** ASSIGNMENT **
What is needed is an exact copy of every entry below.

[Stored data entries]
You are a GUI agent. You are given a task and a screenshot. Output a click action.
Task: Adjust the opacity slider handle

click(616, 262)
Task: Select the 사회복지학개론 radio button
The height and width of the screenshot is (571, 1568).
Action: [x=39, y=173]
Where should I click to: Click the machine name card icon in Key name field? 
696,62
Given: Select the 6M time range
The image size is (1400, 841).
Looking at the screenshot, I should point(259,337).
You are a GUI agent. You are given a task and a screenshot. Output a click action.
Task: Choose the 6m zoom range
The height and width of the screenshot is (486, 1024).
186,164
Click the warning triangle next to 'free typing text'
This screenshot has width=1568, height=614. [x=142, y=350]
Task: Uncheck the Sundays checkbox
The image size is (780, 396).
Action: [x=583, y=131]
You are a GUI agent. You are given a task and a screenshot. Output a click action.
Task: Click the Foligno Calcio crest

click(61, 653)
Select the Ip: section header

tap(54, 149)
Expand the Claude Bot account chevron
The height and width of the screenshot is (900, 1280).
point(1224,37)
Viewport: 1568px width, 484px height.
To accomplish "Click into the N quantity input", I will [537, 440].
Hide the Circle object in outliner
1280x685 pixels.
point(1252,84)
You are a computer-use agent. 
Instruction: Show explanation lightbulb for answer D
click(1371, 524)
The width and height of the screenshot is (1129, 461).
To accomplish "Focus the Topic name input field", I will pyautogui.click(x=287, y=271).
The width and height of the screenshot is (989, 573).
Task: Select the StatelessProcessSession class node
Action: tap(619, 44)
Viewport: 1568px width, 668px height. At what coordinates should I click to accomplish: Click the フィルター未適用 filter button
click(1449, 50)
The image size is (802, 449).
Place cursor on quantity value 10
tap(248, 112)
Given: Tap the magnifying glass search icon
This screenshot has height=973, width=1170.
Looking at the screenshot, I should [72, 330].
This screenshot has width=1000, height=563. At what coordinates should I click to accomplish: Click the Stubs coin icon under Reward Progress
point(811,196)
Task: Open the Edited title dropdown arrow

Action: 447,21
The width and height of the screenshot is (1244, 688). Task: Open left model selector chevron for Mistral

** WRITTEN REPLY **
You are a GUI agent. You are given a task and a screenshot. Output a click action.
Task: Adjust the opacity slider handle

click(616, 262)
Task: Select the 사회복지학개론 radio button
The height and width of the screenshot is (571, 1568).
Action: [x=39, y=173]
Where should I click to: Click the machine name card icon in Key name field? 
696,62
Given: Select the 6M time range
The image size is (1400, 841).
Looking at the screenshot, I should point(259,337).
You are a GUI agent. You are given a task and a screenshot. Output a click action.
Task: Choose the 6m zoom range
The height and width of the screenshot is (486, 1024).
186,164
Click the warning triangle next to 'free typing text'
This screenshot has width=1568, height=614. [x=142, y=350]
Task: Uncheck the Sundays checkbox
The image size is (780, 396).
Action: [x=583, y=131]
You are a GUI agent. You are given a task and a screenshot. Output a click action.
Task: Click the Foligno Calcio crest

click(61, 653)
Select the Ip: section header

tap(54, 149)
Expand the Claude Bot account chevron
The height and width of the screenshot is (900, 1280).
point(1224,37)
Viewport: 1568px width, 484px height.
To accomplish "Click into the N quantity input", I will [537, 440].
Hide the Circle object in outliner
1280x685 pixels.
point(1252,84)
You are a computer-use agent. 
Instruction: Show explanation lightbulb for answer D
click(1371, 524)
The width and height of the screenshot is (1129, 461).
To accomplish "Focus the Topic name input field", I will pyautogui.click(x=287, y=271).
The width and height of the screenshot is (989, 573).
Task: Select the StatelessProcessSession class node
Action: tap(619, 44)
Viewport: 1568px width, 668px height. At what coordinates should I click to accomplish: Click the フィルター未適用 filter button
click(1449, 50)
The image size is (802, 449).
Place cursor on quantity value 10
tap(248, 112)
Given: Tap the magnifying glass search icon
This screenshot has height=973, width=1170.
Looking at the screenshot, I should [72, 330].
This screenshot has width=1000, height=563. At what coordinates should I click to accomplish: Click the Stubs coin icon under Reward Progress
point(811,196)
Task: Open the Edited title dropdown arrow

Action: 447,21
The width and height of the screenshot is (1244, 688). Task: Open left model selector chevron for Mistral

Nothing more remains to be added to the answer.